* **TASK REQUIREMENTS**
Lines from the one with "Toggle the fan-shaped colormap icon" to the end of the material, both included: print them exactly and print nothing else. Omit the pictures.

* **DATASET ENTRIES**
☆ ☆ ☆ ☆
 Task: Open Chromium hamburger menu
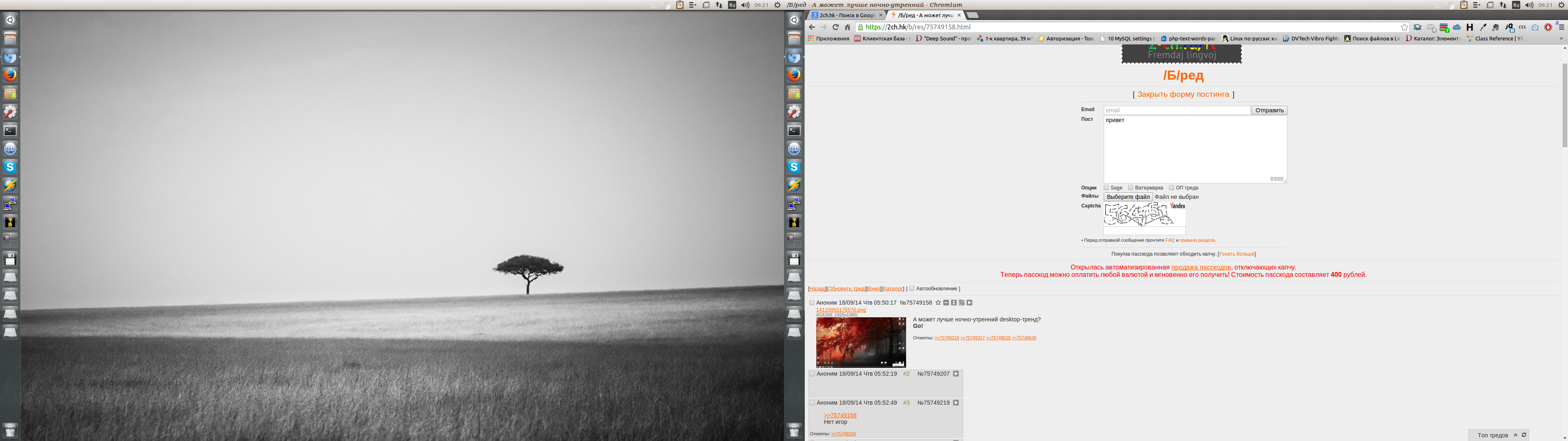1561,27
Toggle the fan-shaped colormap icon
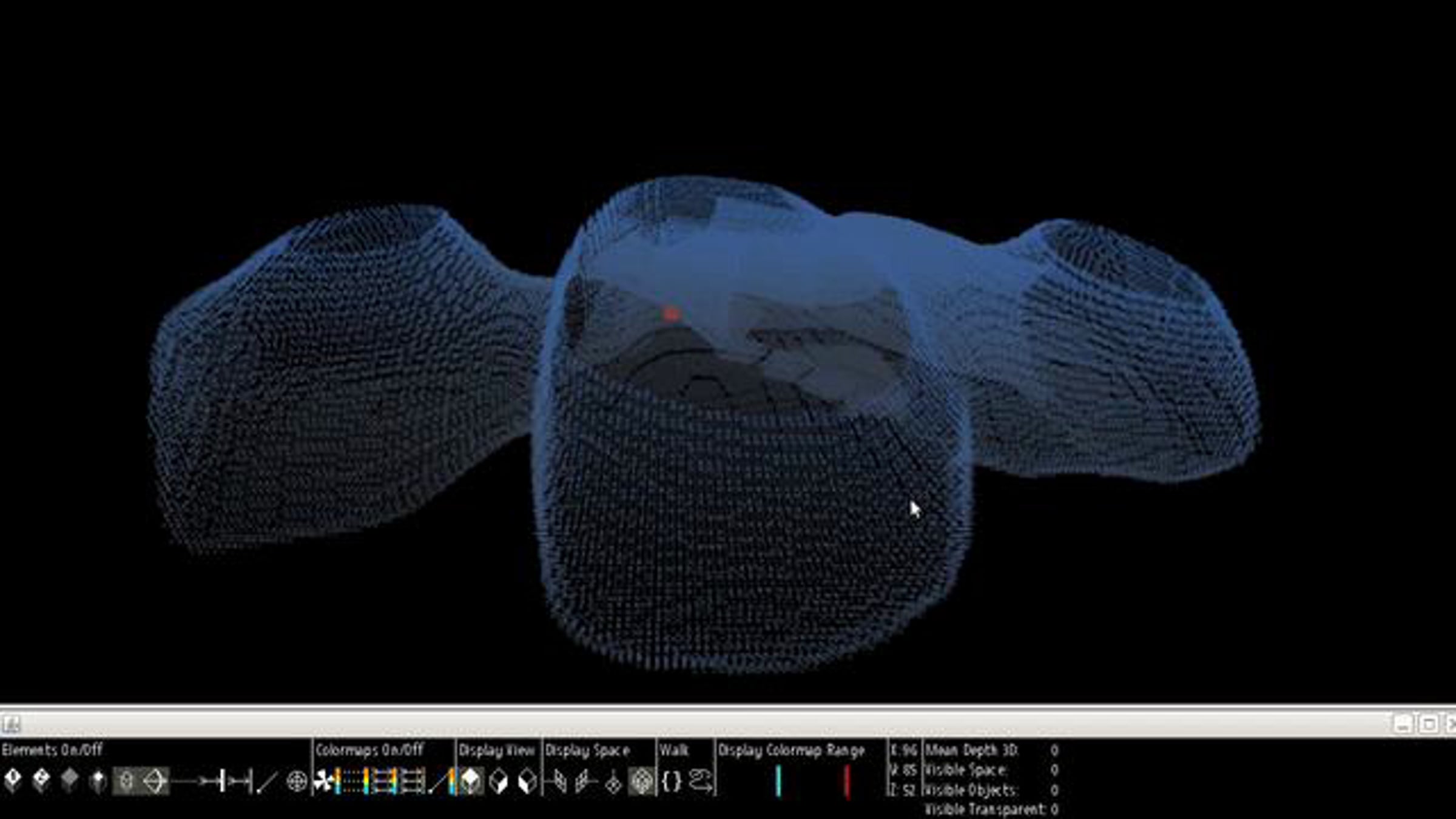The image size is (1456, 819). (323, 781)
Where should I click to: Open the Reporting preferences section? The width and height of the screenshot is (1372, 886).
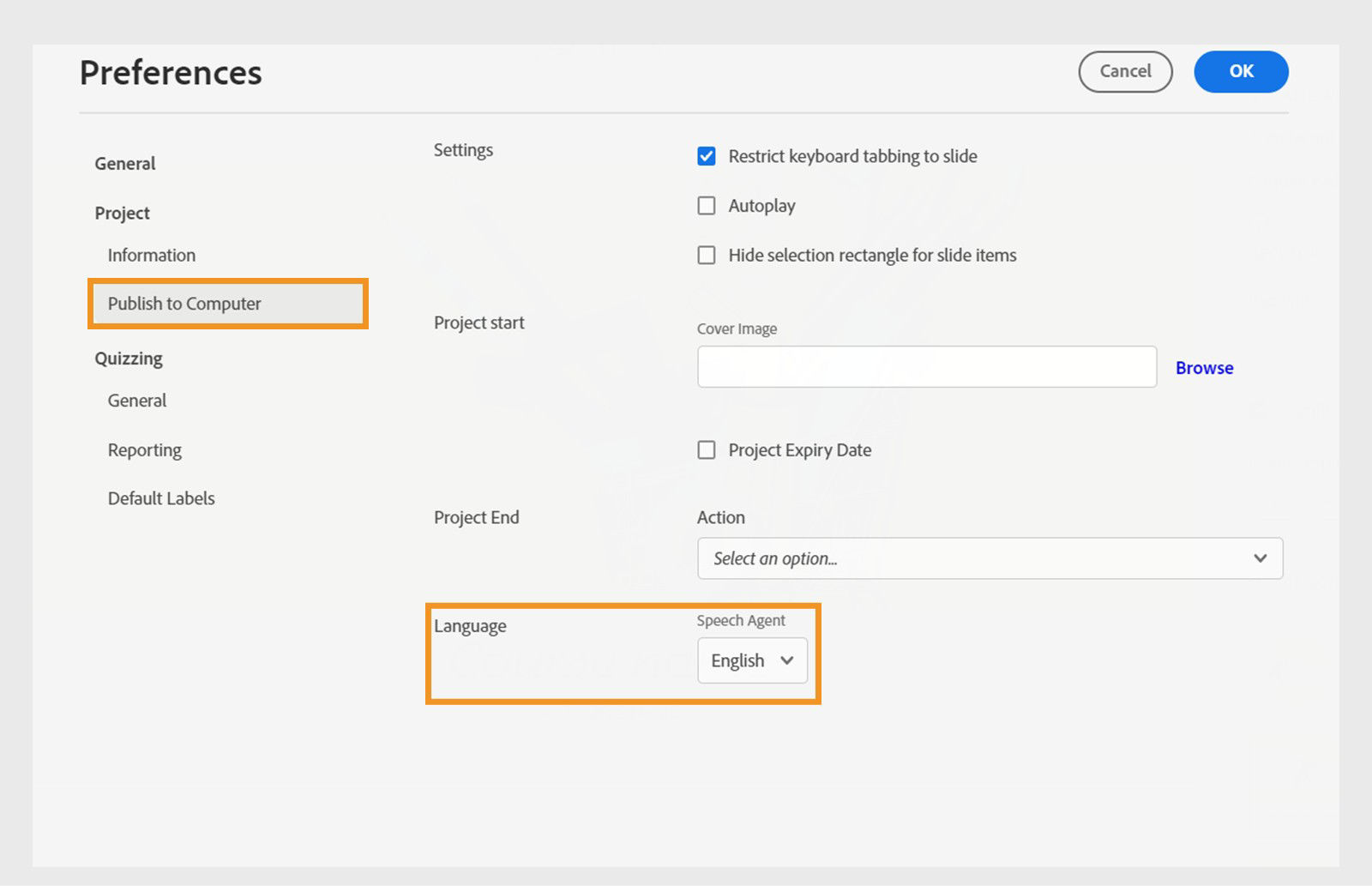(144, 449)
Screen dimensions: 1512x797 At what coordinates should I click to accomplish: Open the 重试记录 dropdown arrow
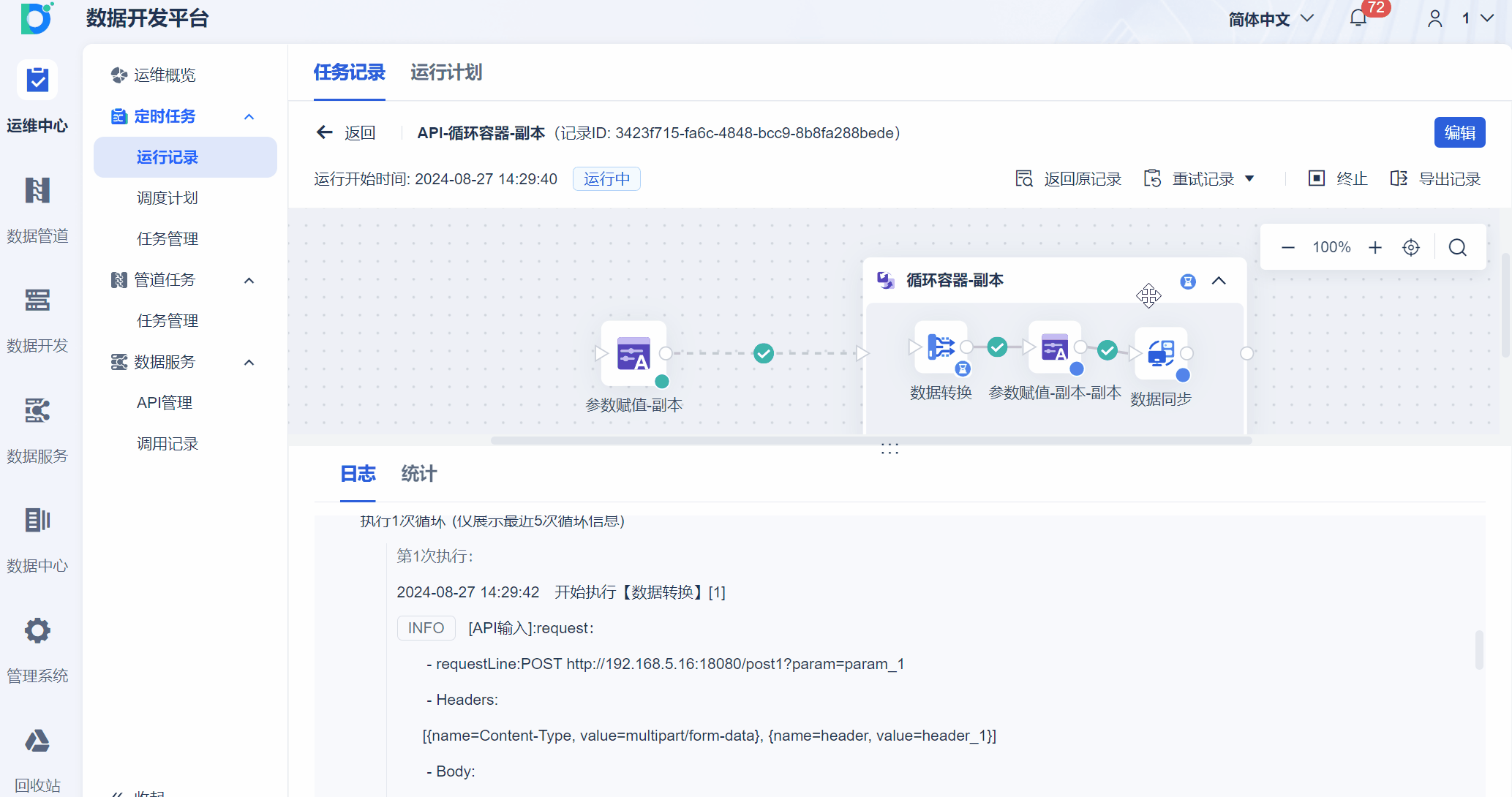pyautogui.click(x=1249, y=179)
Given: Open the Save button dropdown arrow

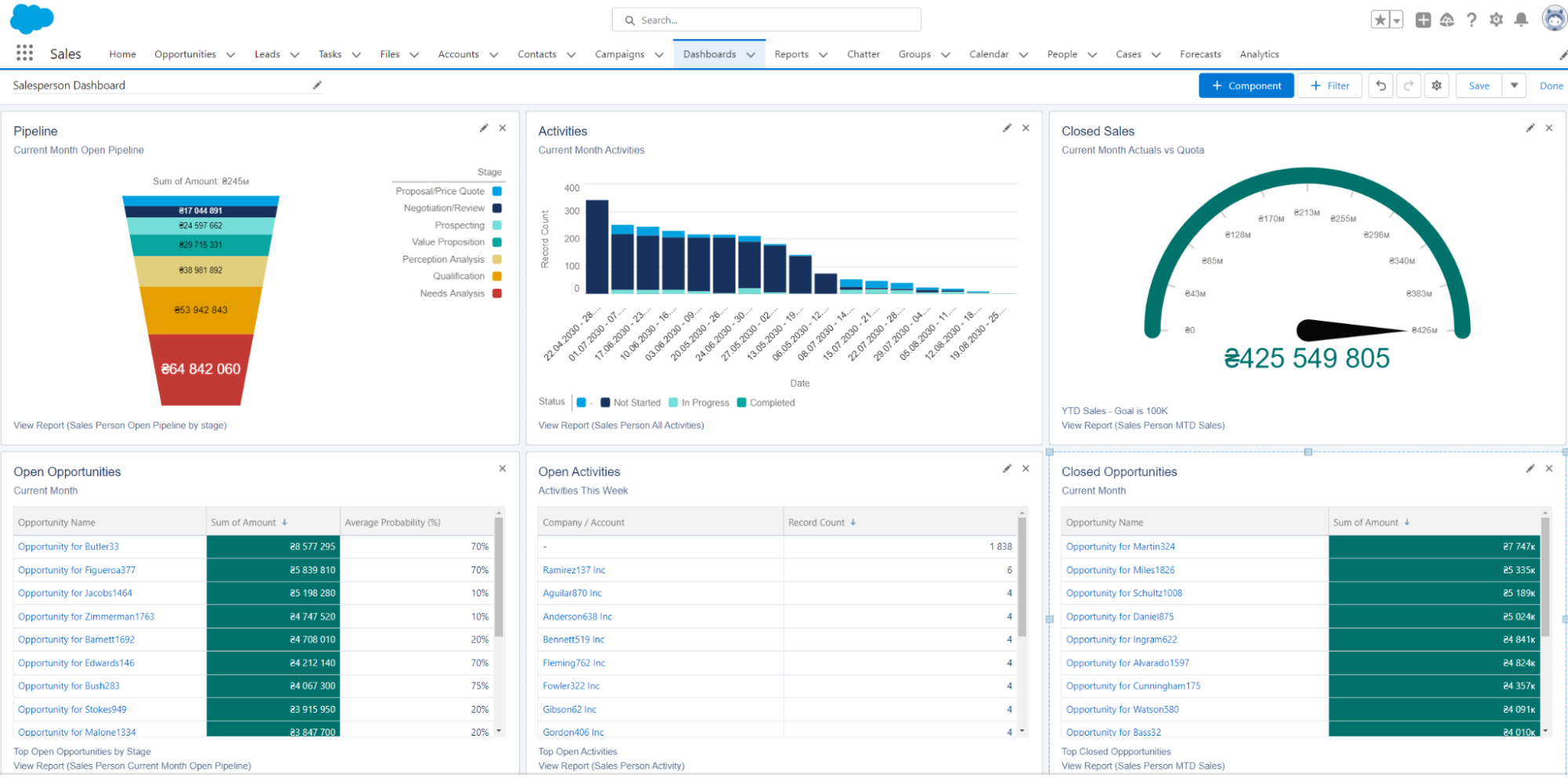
☆ ☆ ☆ ☆
* **YOUR RESPONSE**
Toggle the fan-shaped colormap icon
The image size is (1456, 819). (323, 781)
Where should I click to: Open the Reporting preferences section? The width and height of the screenshot is (1372, 886).
(144, 449)
Screen dimensions: 1512x797 At what coordinates should I click to accomplish: Open the 重试记录 dropdown arrow
pyautogui.click(x=1249, y=179)
Given: Open the Save button dropdown arrow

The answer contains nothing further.